Increase in brain nitric oxide synthase activity in daunorubicin-treated rats.

Anthracyclines such as daunorubicin are very effective anticancer agents. These drugs are known to cause side effects including cardiotoxicity. Anthracyclines are neurotoxic to laboratory animals. Nitric oxide is a novel and very important chemical messenger in the brain. However, at higher levels, nitric oxide causes well defined neurotoxicity. Therefore, we determined nitric oxide synthase activity in rat brain after daunorubicin treatment in an effort to explain the neurotoxicity produced by anthracyclines. Male Sprague-Dawley rats were treated with different subcutaneous doses of daunorubicin (0.1-4.0 mg/kg/week for five weeks) while control animals were injected with phosphate buffered saline. There was a significant increase (80%) of nitric oxide synthase activity in daunorubicin-treated animals as compared to controls. This activity was inhibited by N-monomethyl-L-arginine (NMMA), nitroarginine, N-6-aminohexyl-5-chloro-1-napthalene sulfonamide (W-7), a calmodulin antagonist, suggesting that the nitric oxide synthase activity is calmodulin dependent.

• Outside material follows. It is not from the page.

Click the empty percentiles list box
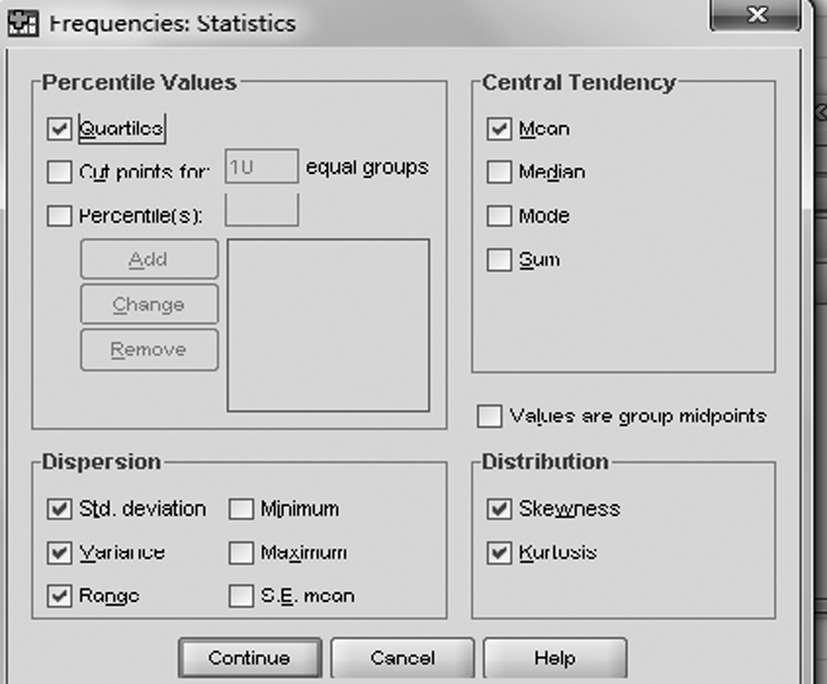Screen dimensions: 827x684 pos(328,325)
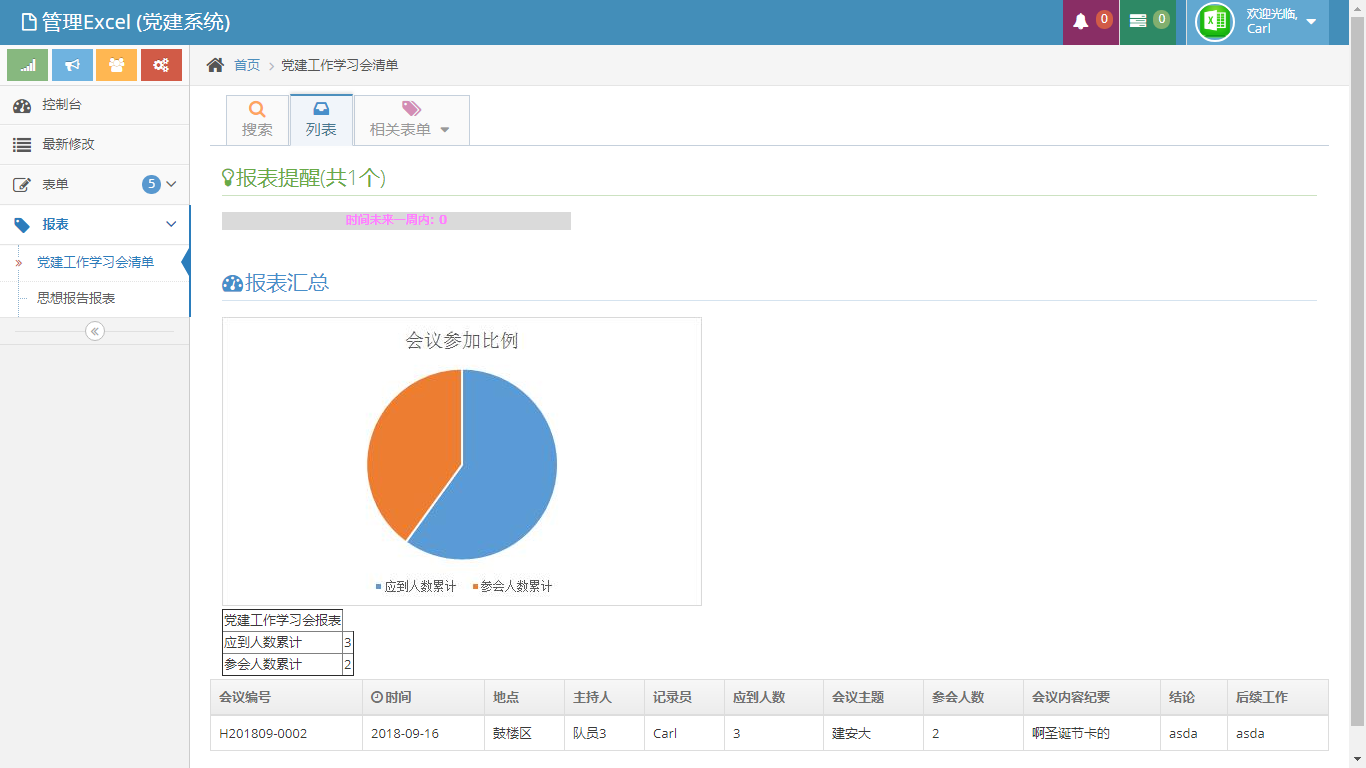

Further, our in vitro studies demonstrated that daunorubicin interacted with calmodulin as measured by N-phenyl-1-napthylamine (NPN) fluorescence. These results indicate that daunorubicin increases nitric oxide synthase activity in rat brain which may increase the levels of nitric oxide. The increased levels of nitric oxide may cause neurotoxicity. Our results further indicate that daunorubicin interacts with calmodulin and enhances nitric oxide synthase activity which is dependent on calmodulin.